◆ WORK TO COMPLETE: Copy every line of the entries that has the string "folder" in it.

════════════════════

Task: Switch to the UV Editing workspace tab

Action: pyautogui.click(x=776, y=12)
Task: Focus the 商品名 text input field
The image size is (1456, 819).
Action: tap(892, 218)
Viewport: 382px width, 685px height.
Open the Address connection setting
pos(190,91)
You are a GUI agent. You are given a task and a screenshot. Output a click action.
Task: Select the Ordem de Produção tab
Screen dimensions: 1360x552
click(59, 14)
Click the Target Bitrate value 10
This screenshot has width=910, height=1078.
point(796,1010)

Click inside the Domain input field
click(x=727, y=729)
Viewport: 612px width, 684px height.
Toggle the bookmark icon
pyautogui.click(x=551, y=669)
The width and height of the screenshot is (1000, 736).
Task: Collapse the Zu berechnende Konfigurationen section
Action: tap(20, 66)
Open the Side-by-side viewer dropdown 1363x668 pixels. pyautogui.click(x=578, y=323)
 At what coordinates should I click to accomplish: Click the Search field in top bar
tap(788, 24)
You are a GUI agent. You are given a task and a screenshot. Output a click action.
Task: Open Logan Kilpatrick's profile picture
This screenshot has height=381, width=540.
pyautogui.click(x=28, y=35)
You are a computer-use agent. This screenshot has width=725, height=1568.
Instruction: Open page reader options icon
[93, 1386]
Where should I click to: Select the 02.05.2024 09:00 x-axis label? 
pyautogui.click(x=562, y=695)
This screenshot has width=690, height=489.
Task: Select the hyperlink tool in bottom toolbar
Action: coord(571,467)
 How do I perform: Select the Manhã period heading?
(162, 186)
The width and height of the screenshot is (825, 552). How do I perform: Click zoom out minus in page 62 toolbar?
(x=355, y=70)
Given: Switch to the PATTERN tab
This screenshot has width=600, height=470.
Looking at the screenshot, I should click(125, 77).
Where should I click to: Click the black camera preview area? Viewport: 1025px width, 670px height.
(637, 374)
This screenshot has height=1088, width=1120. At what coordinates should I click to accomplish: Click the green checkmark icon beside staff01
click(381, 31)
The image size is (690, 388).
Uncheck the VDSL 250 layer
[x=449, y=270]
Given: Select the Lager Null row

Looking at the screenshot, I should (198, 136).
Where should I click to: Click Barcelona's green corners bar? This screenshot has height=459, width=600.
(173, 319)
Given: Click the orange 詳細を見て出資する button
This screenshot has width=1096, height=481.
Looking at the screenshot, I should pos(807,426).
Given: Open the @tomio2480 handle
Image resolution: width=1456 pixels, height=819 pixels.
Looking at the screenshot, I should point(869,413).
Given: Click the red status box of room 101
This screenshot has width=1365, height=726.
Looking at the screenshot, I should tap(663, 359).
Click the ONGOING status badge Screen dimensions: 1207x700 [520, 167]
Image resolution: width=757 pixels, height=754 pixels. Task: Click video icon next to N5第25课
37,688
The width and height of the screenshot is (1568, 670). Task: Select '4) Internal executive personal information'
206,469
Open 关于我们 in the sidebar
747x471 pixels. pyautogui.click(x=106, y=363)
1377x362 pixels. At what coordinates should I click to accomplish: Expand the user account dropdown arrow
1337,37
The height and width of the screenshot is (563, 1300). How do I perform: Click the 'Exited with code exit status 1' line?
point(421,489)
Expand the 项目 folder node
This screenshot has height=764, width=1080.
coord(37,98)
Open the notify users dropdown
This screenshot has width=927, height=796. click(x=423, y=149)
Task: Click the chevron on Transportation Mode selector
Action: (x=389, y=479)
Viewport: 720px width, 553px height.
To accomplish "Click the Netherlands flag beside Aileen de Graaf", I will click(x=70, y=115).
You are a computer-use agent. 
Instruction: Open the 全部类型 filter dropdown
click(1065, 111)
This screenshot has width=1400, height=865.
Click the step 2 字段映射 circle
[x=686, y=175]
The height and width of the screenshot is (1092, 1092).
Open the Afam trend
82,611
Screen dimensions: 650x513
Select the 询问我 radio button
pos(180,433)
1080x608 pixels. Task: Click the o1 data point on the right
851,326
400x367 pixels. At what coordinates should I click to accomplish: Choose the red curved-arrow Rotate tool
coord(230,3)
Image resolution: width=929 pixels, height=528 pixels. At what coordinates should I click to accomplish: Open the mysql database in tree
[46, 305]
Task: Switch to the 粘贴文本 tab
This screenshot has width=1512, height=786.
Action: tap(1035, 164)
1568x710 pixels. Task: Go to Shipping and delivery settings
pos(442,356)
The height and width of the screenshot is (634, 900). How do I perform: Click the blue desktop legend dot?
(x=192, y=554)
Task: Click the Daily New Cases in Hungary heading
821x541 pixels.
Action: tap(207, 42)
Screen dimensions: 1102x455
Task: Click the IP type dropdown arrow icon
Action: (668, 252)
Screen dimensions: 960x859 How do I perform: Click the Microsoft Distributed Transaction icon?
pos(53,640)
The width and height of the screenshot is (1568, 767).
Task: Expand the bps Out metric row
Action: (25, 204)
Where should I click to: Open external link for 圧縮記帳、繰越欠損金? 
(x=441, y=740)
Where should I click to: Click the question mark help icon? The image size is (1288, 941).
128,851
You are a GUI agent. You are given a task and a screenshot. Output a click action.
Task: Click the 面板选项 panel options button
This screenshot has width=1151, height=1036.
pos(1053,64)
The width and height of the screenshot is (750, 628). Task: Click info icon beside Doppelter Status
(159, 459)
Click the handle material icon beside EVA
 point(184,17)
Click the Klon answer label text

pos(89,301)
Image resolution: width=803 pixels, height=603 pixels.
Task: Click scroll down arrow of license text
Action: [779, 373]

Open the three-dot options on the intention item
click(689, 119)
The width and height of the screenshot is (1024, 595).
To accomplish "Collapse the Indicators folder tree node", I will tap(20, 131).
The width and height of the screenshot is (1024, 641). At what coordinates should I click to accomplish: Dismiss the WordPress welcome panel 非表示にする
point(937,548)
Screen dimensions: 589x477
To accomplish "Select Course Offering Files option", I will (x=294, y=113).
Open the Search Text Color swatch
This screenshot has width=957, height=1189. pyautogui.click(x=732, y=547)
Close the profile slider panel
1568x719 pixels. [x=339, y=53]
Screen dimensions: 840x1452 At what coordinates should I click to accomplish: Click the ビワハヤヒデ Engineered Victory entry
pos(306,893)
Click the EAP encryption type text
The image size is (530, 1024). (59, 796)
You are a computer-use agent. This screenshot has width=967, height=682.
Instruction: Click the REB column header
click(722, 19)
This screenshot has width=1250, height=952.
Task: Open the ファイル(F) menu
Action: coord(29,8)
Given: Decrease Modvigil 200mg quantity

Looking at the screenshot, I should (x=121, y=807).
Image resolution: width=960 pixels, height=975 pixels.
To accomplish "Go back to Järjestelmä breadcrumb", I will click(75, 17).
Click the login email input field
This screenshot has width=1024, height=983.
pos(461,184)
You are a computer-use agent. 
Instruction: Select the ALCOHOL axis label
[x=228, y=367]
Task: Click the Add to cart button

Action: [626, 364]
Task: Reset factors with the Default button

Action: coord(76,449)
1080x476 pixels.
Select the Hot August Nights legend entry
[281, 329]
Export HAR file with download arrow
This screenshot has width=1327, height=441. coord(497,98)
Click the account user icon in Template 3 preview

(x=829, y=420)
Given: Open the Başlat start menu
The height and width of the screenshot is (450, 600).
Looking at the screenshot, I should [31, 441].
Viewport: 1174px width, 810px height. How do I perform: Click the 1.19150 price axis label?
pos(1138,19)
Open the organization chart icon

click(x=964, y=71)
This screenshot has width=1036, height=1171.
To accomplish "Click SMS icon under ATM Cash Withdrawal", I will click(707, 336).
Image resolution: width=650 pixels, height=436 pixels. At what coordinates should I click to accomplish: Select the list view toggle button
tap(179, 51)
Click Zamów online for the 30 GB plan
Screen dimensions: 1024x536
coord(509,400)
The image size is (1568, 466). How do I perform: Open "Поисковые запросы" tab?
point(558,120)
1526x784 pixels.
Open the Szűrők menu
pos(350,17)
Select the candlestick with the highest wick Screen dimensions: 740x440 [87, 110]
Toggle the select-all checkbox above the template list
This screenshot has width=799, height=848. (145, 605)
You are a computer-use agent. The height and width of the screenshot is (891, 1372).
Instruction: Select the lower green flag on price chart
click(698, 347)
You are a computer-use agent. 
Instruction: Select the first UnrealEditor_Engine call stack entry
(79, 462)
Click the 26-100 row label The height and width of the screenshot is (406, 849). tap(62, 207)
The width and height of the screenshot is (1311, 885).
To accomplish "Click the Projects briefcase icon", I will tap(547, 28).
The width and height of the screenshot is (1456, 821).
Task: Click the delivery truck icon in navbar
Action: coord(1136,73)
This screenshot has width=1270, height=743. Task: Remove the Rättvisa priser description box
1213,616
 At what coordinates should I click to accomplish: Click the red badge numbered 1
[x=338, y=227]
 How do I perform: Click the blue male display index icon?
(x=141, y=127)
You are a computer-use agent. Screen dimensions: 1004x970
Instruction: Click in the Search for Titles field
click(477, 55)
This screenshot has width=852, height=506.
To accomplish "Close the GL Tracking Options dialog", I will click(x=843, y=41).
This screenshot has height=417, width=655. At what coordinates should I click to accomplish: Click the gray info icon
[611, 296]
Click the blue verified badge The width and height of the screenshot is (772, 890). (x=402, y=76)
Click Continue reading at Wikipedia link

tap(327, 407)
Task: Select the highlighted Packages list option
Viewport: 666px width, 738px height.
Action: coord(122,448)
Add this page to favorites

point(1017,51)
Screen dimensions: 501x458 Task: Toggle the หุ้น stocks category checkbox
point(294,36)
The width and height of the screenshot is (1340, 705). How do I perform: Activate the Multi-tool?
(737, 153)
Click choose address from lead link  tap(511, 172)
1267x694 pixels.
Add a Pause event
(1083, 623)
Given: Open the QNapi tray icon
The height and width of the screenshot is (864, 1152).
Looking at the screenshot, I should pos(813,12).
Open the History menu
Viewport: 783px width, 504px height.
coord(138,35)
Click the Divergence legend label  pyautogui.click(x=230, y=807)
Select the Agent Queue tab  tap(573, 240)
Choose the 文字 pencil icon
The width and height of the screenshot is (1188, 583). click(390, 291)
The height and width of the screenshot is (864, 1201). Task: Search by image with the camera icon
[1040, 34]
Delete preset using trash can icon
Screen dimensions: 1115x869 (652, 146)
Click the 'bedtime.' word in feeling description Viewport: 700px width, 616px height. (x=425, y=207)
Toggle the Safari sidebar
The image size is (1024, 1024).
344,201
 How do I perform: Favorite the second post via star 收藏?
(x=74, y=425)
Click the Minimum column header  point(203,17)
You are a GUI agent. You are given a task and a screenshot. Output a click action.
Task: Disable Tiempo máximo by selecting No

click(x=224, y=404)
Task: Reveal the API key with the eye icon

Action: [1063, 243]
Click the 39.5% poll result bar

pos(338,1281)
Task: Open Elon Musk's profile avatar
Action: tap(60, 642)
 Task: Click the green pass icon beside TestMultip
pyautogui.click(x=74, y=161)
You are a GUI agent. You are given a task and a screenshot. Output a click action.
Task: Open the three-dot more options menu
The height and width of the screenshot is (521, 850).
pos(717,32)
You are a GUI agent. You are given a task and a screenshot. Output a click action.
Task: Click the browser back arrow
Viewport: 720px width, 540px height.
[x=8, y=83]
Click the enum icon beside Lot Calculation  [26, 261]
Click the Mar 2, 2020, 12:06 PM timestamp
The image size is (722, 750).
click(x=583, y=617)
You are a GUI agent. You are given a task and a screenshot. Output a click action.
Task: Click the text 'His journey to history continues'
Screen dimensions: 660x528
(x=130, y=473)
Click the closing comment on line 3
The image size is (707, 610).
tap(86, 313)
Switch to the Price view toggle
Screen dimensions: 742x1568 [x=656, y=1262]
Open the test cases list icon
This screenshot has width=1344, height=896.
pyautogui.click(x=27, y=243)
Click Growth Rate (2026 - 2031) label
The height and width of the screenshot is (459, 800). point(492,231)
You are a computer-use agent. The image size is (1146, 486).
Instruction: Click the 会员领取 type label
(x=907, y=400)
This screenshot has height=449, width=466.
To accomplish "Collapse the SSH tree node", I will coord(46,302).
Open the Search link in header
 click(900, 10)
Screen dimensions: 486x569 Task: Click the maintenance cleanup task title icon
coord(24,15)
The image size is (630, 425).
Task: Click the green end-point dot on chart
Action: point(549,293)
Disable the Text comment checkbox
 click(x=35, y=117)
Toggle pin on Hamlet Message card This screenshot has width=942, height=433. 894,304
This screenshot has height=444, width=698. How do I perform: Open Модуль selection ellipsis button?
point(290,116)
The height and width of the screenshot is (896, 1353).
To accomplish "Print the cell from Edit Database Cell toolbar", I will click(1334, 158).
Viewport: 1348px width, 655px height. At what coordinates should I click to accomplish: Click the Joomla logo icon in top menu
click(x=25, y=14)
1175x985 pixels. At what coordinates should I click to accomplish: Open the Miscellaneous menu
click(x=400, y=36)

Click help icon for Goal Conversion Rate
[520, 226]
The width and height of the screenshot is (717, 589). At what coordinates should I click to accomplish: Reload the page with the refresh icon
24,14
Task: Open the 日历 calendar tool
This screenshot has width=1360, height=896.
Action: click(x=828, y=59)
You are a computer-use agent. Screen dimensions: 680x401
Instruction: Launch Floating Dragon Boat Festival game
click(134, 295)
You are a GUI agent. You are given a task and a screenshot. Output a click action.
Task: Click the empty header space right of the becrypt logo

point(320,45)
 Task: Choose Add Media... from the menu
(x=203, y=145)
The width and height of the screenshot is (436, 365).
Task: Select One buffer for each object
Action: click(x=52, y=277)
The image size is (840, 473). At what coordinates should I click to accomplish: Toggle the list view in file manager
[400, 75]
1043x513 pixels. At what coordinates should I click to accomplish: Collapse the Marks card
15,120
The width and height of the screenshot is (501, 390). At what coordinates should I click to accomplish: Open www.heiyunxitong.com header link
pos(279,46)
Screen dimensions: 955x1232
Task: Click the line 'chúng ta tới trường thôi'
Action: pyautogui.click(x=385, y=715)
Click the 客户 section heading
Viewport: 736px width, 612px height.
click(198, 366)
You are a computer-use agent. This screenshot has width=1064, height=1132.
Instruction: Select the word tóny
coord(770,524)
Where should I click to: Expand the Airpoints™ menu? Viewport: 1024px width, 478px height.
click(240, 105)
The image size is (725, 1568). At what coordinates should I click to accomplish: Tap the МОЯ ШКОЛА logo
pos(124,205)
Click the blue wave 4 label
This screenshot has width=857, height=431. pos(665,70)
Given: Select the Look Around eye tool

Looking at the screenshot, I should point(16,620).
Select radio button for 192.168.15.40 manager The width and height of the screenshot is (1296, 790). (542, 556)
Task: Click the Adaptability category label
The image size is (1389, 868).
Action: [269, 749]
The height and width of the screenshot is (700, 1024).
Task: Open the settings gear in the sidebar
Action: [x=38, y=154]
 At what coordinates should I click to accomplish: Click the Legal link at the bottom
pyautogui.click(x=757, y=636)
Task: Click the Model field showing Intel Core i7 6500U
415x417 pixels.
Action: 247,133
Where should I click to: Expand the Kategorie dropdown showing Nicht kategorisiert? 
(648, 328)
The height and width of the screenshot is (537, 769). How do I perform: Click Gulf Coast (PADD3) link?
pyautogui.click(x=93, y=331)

════════════════════

◆ EXERCISE SOLUTION:
Expand the 项目 folder node
To accomplish "Collapse the Indicators folder tree node", I will tap(20, 131).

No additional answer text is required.